After being buried alive by her biological mother, she cried. When she had to siphon the life out of her, she cried. At one point, it felt like crying was all she was capable of doing well without failure. She had grown so familiar with the feeling of damp cheeks and the bitter taste of salt on her lips, that if she closed her eyes, she could almost pretend to hear the ocean spray and feel the warm sun on her face. But when she opened them, she was only ever faced with the brutal truth of reality.

In her naivety, and after being repeatedly beaten down and broken by everything life threw at her, she promised never to let anything have the power to make her cry again.

Frankly, she was really just getting tired of being let down time and time again while simultaneously expecting people to be good. She had been too trusting in all her endeavors and she knows that, but out of their world of witches and werewolves and vampires, you'd think there would be a little room in there for good people-she was wrong.

Something in the way Penelope looked at her when she had fallen-thrown herself-down the stairs echoed in Josie's mind to the point where the echo morphed into screaming.
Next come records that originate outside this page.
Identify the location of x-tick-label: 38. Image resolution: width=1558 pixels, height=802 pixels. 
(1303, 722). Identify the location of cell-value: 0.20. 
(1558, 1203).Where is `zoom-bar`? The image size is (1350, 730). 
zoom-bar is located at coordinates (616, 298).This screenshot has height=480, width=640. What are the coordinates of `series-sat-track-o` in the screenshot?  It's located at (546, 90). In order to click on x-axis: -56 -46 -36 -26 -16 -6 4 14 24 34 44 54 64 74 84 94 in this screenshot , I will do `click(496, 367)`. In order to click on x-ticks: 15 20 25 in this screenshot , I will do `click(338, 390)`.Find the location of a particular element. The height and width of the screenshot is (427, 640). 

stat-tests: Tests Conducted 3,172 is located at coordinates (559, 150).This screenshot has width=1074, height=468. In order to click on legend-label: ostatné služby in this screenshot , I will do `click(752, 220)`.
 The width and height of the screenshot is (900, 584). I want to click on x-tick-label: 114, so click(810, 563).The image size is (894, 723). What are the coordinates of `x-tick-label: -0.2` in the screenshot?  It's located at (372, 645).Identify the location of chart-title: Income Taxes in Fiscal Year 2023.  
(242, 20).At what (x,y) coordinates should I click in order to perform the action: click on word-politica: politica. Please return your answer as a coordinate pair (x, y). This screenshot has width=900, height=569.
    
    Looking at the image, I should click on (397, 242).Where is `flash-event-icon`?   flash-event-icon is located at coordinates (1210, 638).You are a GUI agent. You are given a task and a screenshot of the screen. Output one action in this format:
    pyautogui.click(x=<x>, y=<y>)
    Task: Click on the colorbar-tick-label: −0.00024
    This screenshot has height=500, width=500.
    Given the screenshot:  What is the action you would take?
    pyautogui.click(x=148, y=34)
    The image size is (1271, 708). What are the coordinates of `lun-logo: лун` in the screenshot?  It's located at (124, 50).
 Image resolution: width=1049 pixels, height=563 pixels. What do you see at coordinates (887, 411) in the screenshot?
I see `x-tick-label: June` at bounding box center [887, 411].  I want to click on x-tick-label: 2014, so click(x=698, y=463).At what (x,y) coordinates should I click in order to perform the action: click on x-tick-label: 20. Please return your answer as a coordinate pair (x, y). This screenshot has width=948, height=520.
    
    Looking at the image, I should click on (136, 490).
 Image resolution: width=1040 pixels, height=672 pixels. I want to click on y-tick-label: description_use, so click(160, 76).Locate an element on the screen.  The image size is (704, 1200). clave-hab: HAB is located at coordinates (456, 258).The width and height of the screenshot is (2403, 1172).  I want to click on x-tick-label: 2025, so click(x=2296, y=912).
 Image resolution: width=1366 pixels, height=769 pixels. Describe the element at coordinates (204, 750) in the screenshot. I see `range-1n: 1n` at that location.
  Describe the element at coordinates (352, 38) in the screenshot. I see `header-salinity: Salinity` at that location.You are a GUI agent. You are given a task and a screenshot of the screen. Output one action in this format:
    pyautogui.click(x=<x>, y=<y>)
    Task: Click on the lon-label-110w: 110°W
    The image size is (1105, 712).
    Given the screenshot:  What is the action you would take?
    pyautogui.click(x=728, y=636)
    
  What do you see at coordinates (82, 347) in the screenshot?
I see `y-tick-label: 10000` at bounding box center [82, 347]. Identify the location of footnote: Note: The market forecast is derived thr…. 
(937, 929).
Open the letter, please. Please.

Though the siphon would never openly admit what took her so long, she could see the haunting urgency of finality in the deep green eyes of the girl who constantly implored her to read it.

Why why why didn't she just read it?

From the moment Josie received the letter, she knew she should've put her pride aside and read it right then and there on the steps. But she also knew that holding a steely front in the face of the girl who broke your heart was more important than anything-because god knows how tragic it would be if the one you loved saw you hurting, saw that you cared.

On even the busiest of school nights, the weight of the letter would draw her head towards her desk, even on the nights where the world seemed to be falling apart at the seams. There was something about it that demanded her attention, like two magnets opposite sides of a wall; destined to meet, but under impossible circumstances.

She assumed that having something so personal from Penelope for the first time in a while would affect her like this. Would make her weak. But, when she finally, finally read Penelope's letter, fully intending to read nothing more than a half-baked apology weaved between words of venom and resentment, she was forced to remember what a good person was.

It had been so long since Josie had seen or heard the real Penelope, that she had forgotten how much the witch cared for her. She read the letter over and over again until she knew it by heart, each time a new wave of shame washing over her for immediately assuming the worst of her ex-girlfriend. For assuming what everyone else
thought of her, what Josie knew she wasn't.

She should have cried. For once, it felt like the only appropriate response. But she couldn't bring herself to do so. A flicker of the promise she had vowed to herself flashed in her mind, and she willed her tears to remain at bay.

Instead, she focused on the letter in her hands that was practically shining with the words of reverence that Penelope had showered her with. Beautifully woven words that seemed to be intricately picked with the grace of only Penelope Park's writing. With every word her dampening eyes took in, her heavy and cold heart lifted,
swept along a blissful journey by eventual promises and sorrowful goodbyes.

In. Out. In. Out.

She had finally run out of tears.

Walking down to where the Miss Mystic Falls competition was still carrying on, her sights zeroed in on her sister.